The phrase “Bigger is not always better” often comes to my mind when engineering machine learning solutions for real-world applications, especially for on-device usage. Today we see a trend in the deep learning community for larger and more computationally complex deep learning models, like the transformer. Transformers are too heavy to be practical for on-device platforms, which instead commonly use lightweight CNNs and RNNs. It is important and beneficial to run ML models on the edge as they are closest to the data source, which offers high response times and user privacy. In addition, utilizing the smartphone’s computational power can offer a scalable solution for processing user data by off-loading computational and infrastructure costs.

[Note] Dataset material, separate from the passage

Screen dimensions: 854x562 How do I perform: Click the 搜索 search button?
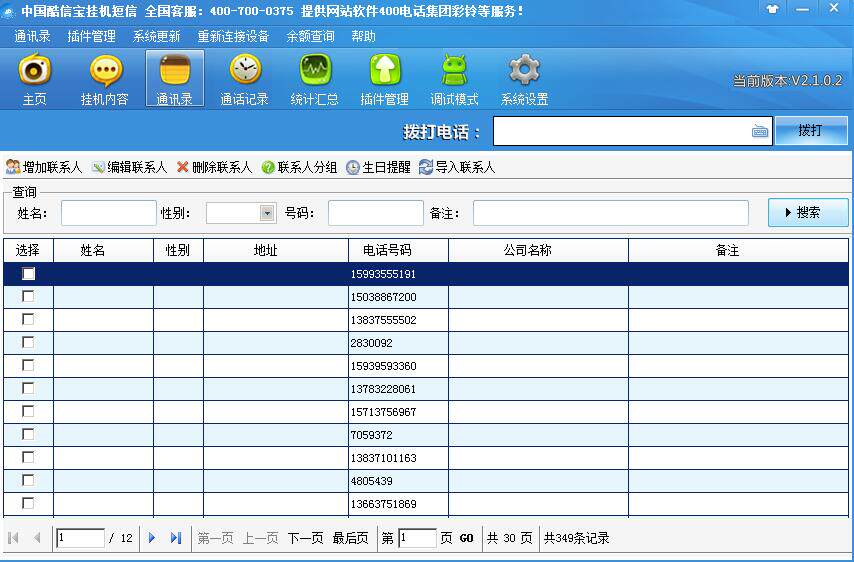pos(808,212)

Knowledge Distillation (KD) as model compression

For audio moderation, we use an on-device lightweight client model to isolate abusive content that is sent to a larger server-based Transformer to verify its abusiveness. When developing the client model, we found that Knowledge Distillation from the server model greatly improved performance of the client model. However, among the KD methods available, none attempted to transfer meaningful temporal context from the self-attentions of the transformer to conventional on-device architectures like CNNs and RNNs. This motivated us to develop the temporal knowledge distillation method described in this paper.

Knowledge Distillation is a model compression technique to transfer the “knowledge” from a much larger and more complex model (teacher) to a smaller and simpler model (student). Huge models have a larger set of parameters that can help them converge to a better downstream task performance than the type of lightweight models used on mobile phones. KD helps the smaller student models converge towards the more desirable optimum of the larger teacher model than they would training on the data alone, resulting in better performance without any additional computational and memory requirements at inference time.

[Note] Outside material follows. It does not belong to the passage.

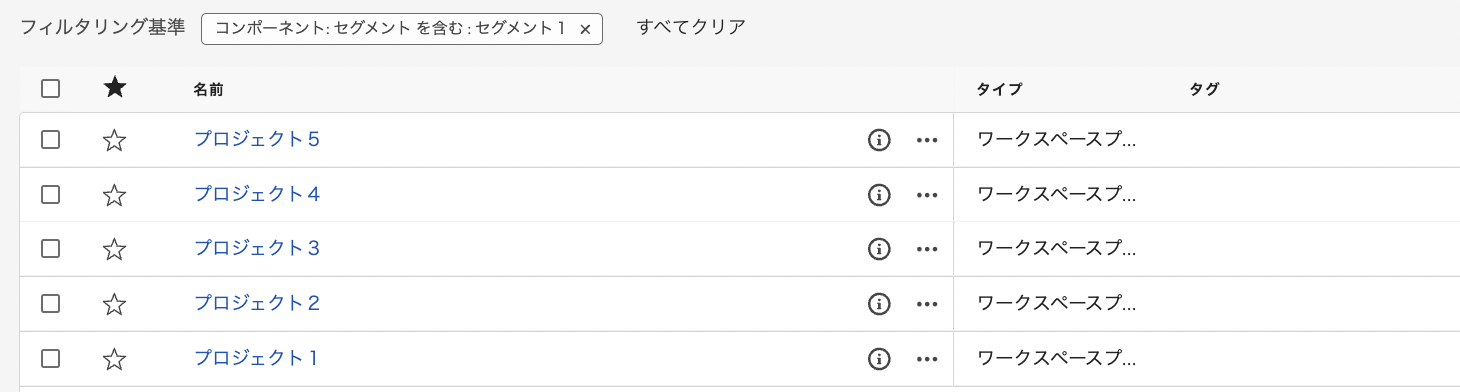This screenshot has width=1460, height=392.
Task: Star プロジェクト２ as a favorite
Action: pyautogui.click(x=115, y=304)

Although there are several forms, KD is typically employed as output matching or feature-activation matching in practice. Output matching KD directs the student’s output logits to match the softmax probability outputs (soft labels) of the teacher. Output matching KD only requires both the student and teacher to have the same corresponding outputs. Feature-activation matching KD minimizes the differences between the student’s and teacher’s feature activations (i.e. between certain specific intermediate layers). Feature-activation matching KD allows for more contextual knowledge by sharing high fidelity feature embeddings as opposed to course output logits. However, Feature-activation matching KD has a significant disadvantage in that it requires both the student and teacher to have compatible intermediate features, which may be non-existent in and too computationally expensive for on-device platforms.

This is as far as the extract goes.